Ab initio study of the giant ferroelectric distortion and pressure induced spin-state transition in BiCoO3

TL;DR

This study uses advanced electronic structure calculations to uncover the origin of giant ferroelectric distortion in BiCoO3 and predicts a pressure-induced transition from high-spin to low-spin states involving mixed spin states.

Contribution

It reveals the role of Bi-O covalency and orbital ordering in ferroelectric distortion and characterizes the pressure-induced spin-state transition as a mixed HS+LS state, providing new insights into BiCoO3's behavior.

Findings

Giant ferroelectric distortion driven by Bi-O covalency.

Pressure induces a mixed HS+LS spin state in BiCoO3.

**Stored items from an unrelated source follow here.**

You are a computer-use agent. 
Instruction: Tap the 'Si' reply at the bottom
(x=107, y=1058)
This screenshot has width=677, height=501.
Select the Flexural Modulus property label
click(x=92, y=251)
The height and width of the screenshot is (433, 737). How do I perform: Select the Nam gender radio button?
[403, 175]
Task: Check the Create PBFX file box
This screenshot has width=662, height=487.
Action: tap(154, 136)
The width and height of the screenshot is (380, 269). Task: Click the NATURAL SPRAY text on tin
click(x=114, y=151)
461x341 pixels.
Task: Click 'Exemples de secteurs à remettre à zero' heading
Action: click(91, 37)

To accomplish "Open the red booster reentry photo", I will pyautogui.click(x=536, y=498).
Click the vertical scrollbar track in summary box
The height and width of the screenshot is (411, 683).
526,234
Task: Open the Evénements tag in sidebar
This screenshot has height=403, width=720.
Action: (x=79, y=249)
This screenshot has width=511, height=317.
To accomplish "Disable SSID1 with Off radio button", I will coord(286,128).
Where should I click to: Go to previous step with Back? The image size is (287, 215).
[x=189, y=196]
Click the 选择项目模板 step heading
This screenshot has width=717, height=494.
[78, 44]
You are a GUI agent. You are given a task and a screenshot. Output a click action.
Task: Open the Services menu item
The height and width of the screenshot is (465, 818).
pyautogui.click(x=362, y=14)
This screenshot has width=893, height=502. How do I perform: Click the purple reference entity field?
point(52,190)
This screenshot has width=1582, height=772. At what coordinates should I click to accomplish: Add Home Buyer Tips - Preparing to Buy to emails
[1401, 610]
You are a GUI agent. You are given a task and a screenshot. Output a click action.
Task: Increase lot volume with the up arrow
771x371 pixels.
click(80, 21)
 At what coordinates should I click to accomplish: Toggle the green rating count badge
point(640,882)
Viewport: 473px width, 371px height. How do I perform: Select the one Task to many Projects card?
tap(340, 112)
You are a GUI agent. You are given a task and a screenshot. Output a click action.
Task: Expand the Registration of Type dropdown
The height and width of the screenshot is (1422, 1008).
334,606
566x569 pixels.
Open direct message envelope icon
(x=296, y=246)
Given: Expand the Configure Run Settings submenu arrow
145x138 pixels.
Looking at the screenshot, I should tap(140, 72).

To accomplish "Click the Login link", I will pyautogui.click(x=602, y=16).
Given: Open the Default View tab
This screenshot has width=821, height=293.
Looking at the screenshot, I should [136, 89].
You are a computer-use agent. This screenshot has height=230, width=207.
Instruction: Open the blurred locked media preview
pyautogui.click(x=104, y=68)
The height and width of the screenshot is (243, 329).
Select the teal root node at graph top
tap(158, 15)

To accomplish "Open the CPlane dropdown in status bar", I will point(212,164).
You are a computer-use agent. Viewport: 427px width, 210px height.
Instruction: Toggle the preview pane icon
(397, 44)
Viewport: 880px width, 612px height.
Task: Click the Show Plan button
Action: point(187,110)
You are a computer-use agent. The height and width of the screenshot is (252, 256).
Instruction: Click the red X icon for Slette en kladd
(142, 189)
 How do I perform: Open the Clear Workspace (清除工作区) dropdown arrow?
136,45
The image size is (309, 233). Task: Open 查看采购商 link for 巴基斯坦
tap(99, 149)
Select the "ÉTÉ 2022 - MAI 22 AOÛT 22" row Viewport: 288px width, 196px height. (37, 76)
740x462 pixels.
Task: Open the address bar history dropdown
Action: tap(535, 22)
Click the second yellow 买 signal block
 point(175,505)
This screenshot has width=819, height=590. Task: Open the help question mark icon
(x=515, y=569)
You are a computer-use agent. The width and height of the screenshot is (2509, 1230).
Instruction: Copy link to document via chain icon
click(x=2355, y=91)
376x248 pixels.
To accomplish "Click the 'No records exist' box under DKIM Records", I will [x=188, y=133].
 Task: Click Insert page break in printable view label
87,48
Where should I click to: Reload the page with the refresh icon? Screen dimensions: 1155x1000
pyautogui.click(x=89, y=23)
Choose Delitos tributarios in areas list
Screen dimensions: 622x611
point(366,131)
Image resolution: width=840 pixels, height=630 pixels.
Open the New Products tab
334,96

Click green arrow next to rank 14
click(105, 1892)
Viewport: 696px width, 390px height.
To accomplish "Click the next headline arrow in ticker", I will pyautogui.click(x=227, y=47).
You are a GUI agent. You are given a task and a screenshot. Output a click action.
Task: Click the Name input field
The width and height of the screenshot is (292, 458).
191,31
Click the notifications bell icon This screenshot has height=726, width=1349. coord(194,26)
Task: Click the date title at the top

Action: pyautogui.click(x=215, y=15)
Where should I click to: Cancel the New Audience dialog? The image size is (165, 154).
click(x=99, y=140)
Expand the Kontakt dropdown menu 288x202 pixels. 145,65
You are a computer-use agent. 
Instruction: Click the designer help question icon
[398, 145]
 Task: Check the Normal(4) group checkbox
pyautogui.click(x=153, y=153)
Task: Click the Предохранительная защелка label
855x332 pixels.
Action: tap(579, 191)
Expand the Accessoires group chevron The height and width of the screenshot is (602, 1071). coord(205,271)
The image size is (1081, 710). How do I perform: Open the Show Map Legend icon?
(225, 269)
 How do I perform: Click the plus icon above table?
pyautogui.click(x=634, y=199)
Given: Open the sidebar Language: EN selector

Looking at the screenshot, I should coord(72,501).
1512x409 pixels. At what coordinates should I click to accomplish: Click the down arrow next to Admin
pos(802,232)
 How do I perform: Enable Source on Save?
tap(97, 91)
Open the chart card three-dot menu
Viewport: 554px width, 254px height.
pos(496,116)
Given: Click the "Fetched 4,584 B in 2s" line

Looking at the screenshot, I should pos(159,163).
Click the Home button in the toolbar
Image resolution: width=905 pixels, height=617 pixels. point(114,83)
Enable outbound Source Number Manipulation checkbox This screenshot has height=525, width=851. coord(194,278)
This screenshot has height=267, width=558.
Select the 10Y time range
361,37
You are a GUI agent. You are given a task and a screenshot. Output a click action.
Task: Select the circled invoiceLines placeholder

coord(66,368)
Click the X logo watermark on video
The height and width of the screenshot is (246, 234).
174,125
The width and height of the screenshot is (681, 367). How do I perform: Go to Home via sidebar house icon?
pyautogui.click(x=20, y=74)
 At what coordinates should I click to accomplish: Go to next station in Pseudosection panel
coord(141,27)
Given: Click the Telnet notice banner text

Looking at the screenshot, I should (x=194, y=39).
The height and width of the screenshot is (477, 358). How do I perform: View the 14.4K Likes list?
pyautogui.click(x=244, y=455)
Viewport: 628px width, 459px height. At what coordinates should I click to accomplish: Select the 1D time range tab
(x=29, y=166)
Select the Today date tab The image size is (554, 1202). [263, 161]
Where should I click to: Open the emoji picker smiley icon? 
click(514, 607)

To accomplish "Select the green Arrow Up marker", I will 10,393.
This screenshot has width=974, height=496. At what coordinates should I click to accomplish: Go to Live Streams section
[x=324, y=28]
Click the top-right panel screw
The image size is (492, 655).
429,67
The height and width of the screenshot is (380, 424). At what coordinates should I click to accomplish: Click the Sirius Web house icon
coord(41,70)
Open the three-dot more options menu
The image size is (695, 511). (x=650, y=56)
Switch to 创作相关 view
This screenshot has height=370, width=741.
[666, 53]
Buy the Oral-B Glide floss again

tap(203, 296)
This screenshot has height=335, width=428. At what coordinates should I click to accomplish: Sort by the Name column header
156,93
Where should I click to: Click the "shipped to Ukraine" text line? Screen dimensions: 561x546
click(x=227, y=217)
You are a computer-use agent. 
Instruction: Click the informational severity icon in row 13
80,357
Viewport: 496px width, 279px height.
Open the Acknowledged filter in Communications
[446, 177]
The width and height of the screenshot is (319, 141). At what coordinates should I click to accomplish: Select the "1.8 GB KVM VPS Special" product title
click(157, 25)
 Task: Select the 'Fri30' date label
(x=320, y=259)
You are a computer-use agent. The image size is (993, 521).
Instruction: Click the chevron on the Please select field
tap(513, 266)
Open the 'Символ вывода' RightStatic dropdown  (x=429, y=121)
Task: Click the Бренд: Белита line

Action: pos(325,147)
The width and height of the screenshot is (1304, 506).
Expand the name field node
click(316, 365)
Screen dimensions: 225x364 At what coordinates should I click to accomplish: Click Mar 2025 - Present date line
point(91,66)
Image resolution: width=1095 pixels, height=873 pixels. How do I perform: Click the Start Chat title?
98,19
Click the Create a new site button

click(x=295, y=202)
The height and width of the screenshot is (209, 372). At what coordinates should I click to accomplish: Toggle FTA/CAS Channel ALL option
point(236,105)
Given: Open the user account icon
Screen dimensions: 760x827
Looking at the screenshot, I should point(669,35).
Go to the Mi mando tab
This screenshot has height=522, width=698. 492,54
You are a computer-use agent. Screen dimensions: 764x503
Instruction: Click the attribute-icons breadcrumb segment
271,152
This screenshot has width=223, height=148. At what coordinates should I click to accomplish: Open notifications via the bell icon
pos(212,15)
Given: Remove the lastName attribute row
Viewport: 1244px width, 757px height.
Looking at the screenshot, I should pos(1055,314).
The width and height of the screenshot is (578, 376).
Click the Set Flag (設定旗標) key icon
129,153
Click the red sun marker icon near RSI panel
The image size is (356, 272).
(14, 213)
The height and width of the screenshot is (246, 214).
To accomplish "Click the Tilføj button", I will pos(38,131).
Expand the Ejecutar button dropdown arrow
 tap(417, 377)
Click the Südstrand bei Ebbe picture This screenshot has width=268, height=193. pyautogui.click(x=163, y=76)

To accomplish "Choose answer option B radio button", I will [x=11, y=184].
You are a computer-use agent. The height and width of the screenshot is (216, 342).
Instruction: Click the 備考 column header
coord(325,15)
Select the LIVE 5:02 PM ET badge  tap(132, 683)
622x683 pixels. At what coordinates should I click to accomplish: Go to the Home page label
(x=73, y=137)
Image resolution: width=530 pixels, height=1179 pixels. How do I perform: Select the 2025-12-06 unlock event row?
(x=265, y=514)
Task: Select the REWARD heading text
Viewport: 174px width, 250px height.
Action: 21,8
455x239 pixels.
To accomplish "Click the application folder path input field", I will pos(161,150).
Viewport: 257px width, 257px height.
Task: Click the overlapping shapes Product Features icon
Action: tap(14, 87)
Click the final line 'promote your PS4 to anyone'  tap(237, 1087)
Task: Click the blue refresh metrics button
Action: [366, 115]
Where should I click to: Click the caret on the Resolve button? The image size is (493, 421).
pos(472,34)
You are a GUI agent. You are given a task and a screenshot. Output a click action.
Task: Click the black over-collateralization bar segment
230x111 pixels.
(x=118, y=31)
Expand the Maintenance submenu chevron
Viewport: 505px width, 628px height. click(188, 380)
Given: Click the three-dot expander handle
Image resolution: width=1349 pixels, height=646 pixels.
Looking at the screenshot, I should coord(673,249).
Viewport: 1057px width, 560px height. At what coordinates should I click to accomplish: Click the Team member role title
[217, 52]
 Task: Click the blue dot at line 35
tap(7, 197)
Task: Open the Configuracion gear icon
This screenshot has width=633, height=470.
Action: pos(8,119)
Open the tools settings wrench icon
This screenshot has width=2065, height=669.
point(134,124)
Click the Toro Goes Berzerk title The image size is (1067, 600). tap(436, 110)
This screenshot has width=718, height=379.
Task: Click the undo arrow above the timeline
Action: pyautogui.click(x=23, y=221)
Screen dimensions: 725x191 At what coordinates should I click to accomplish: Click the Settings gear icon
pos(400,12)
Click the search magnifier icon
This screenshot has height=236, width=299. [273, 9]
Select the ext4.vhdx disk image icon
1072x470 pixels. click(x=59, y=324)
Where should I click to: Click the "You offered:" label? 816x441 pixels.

Complete HS-to-LS transition predicted at 20% volume decrease.

Abstract

Using configuration-state-constrained electronic structure calculations based on the generalized gradient approximation plus Hubbard U method, we sought the origin of the giant tetragonal ferroelectric distortion in the ambient phase of the potentially multiferroic material BiCoO3 and identified the nature of the pressure induced spin-state transition. Our results show that a strong Bi-O covalency drives the giant ferroelectric distortion, which is further stabilized by an xy-type orbital ordering of the high-spin (HS) Co3+ ions. For the orthorhombic phase under 5.8 GPa, we find that a mixed HS and low-spin (LS) state is more stable than both LS and intermediate-spin (IS) states, and that the former well accounts for the available experimental results. Thus, we identify that the pressure induced spin-state transition is via a mixed HS+LS state, and we predict that the HS-to-LS transition would be complete upon a large volume decrease of about 20%.